シノドス(世界代表司教会議)と「リネアメンタ」(提題解説)
シノドス(Synodus Episcoporum)とは
シノドス(Synodus Episcoporum=世界代表司教会議)
第12回通常総会が、来年2008年10月5日から26日まで、バチカンで開催されることが決まり、すでに準備が始まっています。
「シノドス」とは、
もともと「ともに歩む」という意味のギリシア語で、一定時に会合する司教たちの集会のことです。教皇と司教たちとの関係を深め、信仰および倫理の擁護と向上、規律の遵守と強化のための助言をもって教皇を補佐します。また、世界における教会の活動に関する諸問題を研究します。
シノドスは、提起された問題を討議し、教皇に意見を具申しますが、決定機関ではありません。会議に関する権限は、すべて教皇にあります。会議の招集、代議員の指名・任命、会議要綱の決定、会議の主宰、閉会、延期、解散などは教皇の権限で行われます。
シノドスには、通常総会と臨時総会があります。特定地域または複数の地域に直接に関連する問題を取り扱う特別会議が開催されることもあります。通常シノドスは1967年の第1回からほぼ2〜4年ごとに開かれています。臨時シノドスは1969年と85年に、地域別の特別シノドスは1980年のオランダ特別シノドス以来8回行われました(これまでのシノドスについては、カトリック中央協議会出版部発行『カトペディア2004』110−113ページを参照)。
http://www.cbcj.catholic.jp/publish/other/cathope2004/cathope2004.html
リネアメンタ(Lineamenta)
シノドスが開催される前に、教皇庁シノドス事務総局は、準備文書を各国司教協議会にあらかじめ送付します。この準備文書は「リネアメンタ」(Lineamenta=提題解説)と呼ばれます。
各国司教協議会は、2007年11月末までに、シノドス事務総局宛、「提題解説」末尾の質問事項に対する「回答」を送ります。シノドス事務総局は、各国の司教協議会の「回答」に基づき、シノドス開催前に「インストルメントゥム・ラボーリス」(Instrumentum
Laboris = 討議要綱)を発表します。これが、実際にシノドス会期中に行われる議論の材料となります。なお、シノドスが開催された後、通例、教皇がシノドス後の使徒的勧告を公布しています。

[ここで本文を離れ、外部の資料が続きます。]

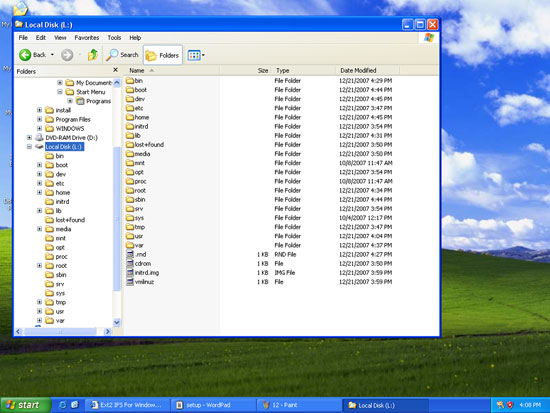Click the green Back arrow button

pos(25,55)
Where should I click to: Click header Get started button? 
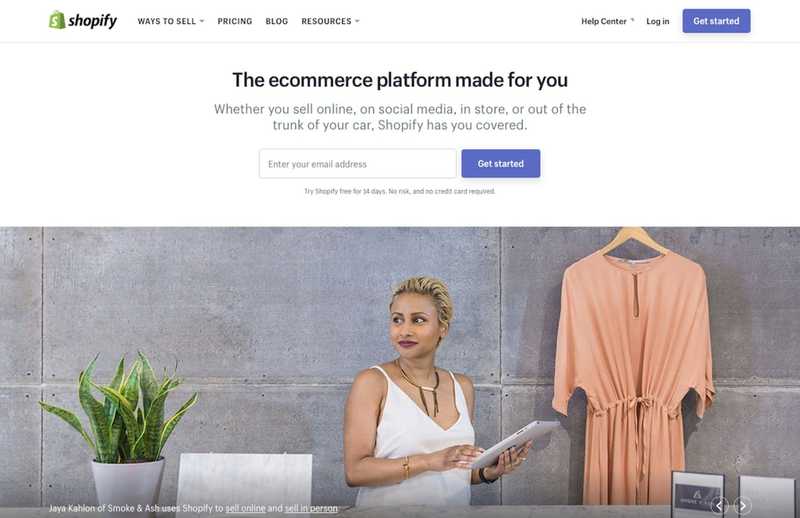[716, 21]
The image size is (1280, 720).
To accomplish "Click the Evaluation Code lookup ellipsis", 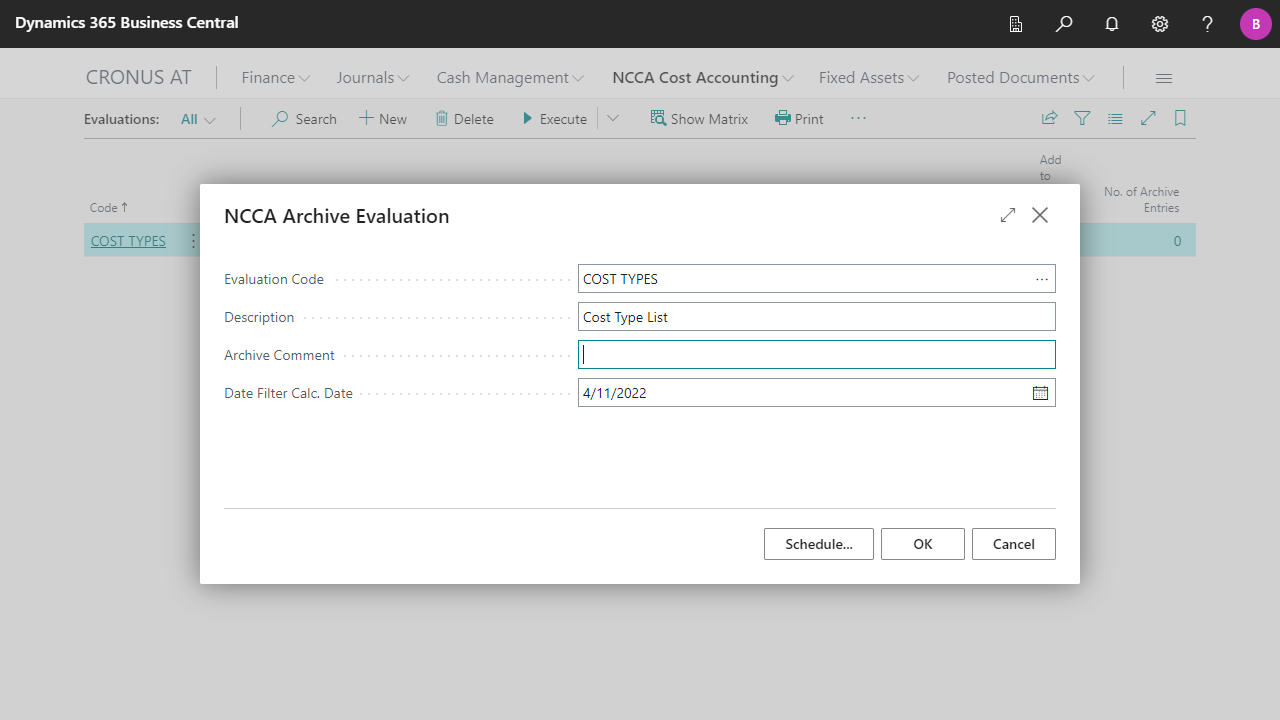I will (1042, 279).
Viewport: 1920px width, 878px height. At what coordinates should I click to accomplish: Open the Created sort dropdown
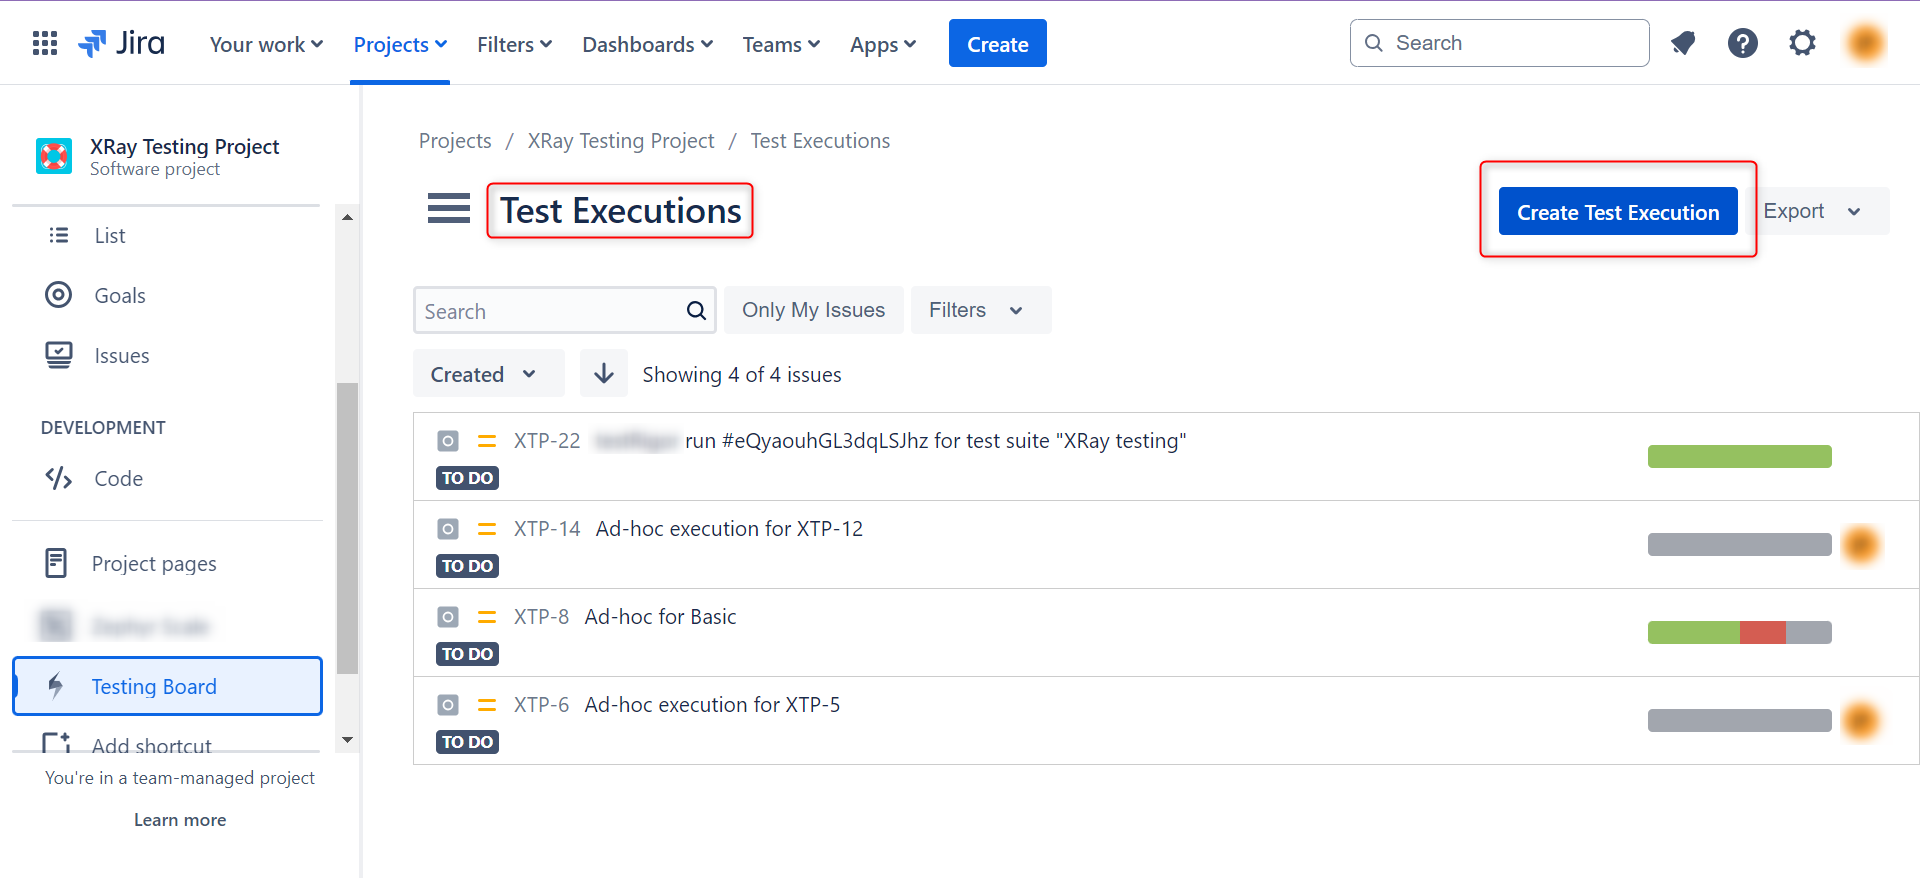(487, 374)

今回の第12回通常総会のテーマは「教会生活と宣教における神のことば」です。前回のシノドス11回通常総会のテーマ「聖体(エウカリスチア)ー教会生活と宣教の源泉と頂点-」を踏まえ、教会生活と宣教における神のことばの理解と実践を考察することを目指しています。

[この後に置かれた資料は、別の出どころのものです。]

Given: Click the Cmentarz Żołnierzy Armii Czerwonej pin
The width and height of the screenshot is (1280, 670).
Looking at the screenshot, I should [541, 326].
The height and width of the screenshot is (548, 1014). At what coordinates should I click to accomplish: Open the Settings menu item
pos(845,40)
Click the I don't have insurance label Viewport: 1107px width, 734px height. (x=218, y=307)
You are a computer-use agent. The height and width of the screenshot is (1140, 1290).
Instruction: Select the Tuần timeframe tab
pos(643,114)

ちなみに次回のシノドスの日本代表には、今年2007年2月に開催された2006年度臨時司教総会で、長崎教区の髙見三明大司教が選出されました。
ここに掲載した「リネアメンタ」は、今回のシノドスのために2007年3月25日付で全世界の司教たちに送付された英語版とラテン語版を底本に、当協議会の司教協議会秘書室
研究企画が訳出したものです。ラテン語の原文と、英・仏・独など7か国語の訳は、教皇庁のウエブサイトでご覧いただけます。